Urban Semiotics

Arrived, bags collected, just look at this place! 


Hungry, jet lagged, I need a bite to eat.      


Detours, delays, dead ends, I wish I brought my map.

The halfway yellow, I think I can make it.

Another red, why do I hit them whenever I’m rushed?

Finally a green, let’s go baby!

Stick man’s blinking, 10 seconds to cross.

Get money out, I’m going to be here a while.

 Shit, where are the public washrooms when you need them?

Escalators to the right, sore feet, bad back.

Bus stop outside, $2.50 exact fare.

Get off at the café, espresso to go.

Garbage can on the corner, full to overflowing.

Smoking break, 15 minutes max.

Meet Jenny in the parking lot, blue Matrix.

I’m lost, is that a question?

Dialing your number, must be en route.

Need some air, let’s get outta here.

© Charlene Kwiatkowski

. . .

Waiting at a red light on my way home from work today, I was thinking about how much of our urban experience takes place through signs. The city is a language with its own shorthand of visual clues offering us the information we need to know in as short amount of time as possible.

The city isn’t just one language either – multiple languages and sub-languages co-exist in this space. The above narrative shows one way of reading/writing the city. When I visited the MoMA in New York and their “Talk to Me” exhibit, I encountered another set through the work of artists Emily Read and Chen Hsu.

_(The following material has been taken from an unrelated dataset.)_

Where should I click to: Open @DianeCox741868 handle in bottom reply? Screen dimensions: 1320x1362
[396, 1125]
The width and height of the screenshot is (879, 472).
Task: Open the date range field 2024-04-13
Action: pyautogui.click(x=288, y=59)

Their “Homeless City Guide” offers a completely different set of urban semiotics.

This list of symbols was developed amongst the urban homeless in the 19th century who drew them on whatever surface available to communicate vital information: here’s a safe place to sleep, too many police in this area, a squat’s going on if you want to crash, and hungry? Soup run, 3 out of 5 stars.

Is this code still in use today? Read and Hus’ work gets you thinking about the old-school power of the word-of-mouth, word-of-hand method of knowledge sharing. These pictograms are like a secret language or code  (a “hobo code” if you will) that literally draws or writes a story through the city – a mystery story for those who don’t speak the code.

How do you read the city? What signs do you look for? What code do you speak?

Whose Space is it Anyway?

“I am twenty-one years old, my name is Ripley Bogle and my occupations are starving, freezing, and weeping hysterically.”

Apart from seeing and walking by homeless people on the streets with the occasional offering of a granola bar, chocolate muffin, or whatever I have on me at the time, my closest interactions with them up until this past week were through literature. The eponymous narrator of Robert McLiam Wilson’s novel Ripley Bogle takes the reader on a convincing tour of London through the eyes, stomach, and feet of the homeless, based on the author’s own street experience. “Here you are in beggary. Fun? We’ll see,” says Ripley Bogle as he goes on to acquaint us with poverty’s meanest and dearest friends: Hunger, Agony, Boredom, Coldness, and Exhaustion.

Much of my learning has been through books, through school, through a formal education. This past week I had the opportunity to experience an education of a different kind towards the homeless.

In a volunteer capacity, I helped conduct interviews with numerous homeless people about their experience living on the streets. I couldn’t even make up some of their stories even if I tried. They were shocking and sad. After spending some time with these people and listening to their stories, I began putting human faces to the terms “poverty,” “homeless,” “marginalized” – concepts that had previously been abstractions.

Apart from the many battles these people fight, the one that became very evident to me, mainly because of the following incident that happened, was the fight for space in the city.

One place we conducted these interviews was on the outdoor steps of a church – which I assumed was a perfectly valid place to sit seeing that there wasn’t a bench nearby – but apparently not. A police officer drove up, got out of the car, and informed us we were not allowed to be sitting on these steps. A sign on the church also indicated this, which I hadn’t seen. These steps were private space and we were illegally using them. As a result, we did the rest of the interview standing next to the steps.

After a strong warning, the cop left. The homeless we were with told us afterwards that they would have gotten a ticket if my fellow interviewer and myself hadn’t been there.  That saddened me and made me realize the lack of space that exists for the homeless in the city.

Where do they go when they don’t have a space and they can’t use seemingly public spaces like outdoor steps for basic human acts like sitting or sheltering themselves from the rain? Who gets to say who uses which space in the city?

If they’re not even allowed to sit peacefully on the steps of a church, a place typically regarded as a sanctuary, where in the world (or rather, the city) can the homeless go?

What’s more, if the homeless aren’t even made to feel welcome outside of churches, how much more inclined will they be to step inside these churches, something I hope my church realizes as talk percolates about erecting a fence around our disused steps. I always thought (and told them) the fence was a bad idea, but now I have a clearer picture why – not thanks to literature, but to life.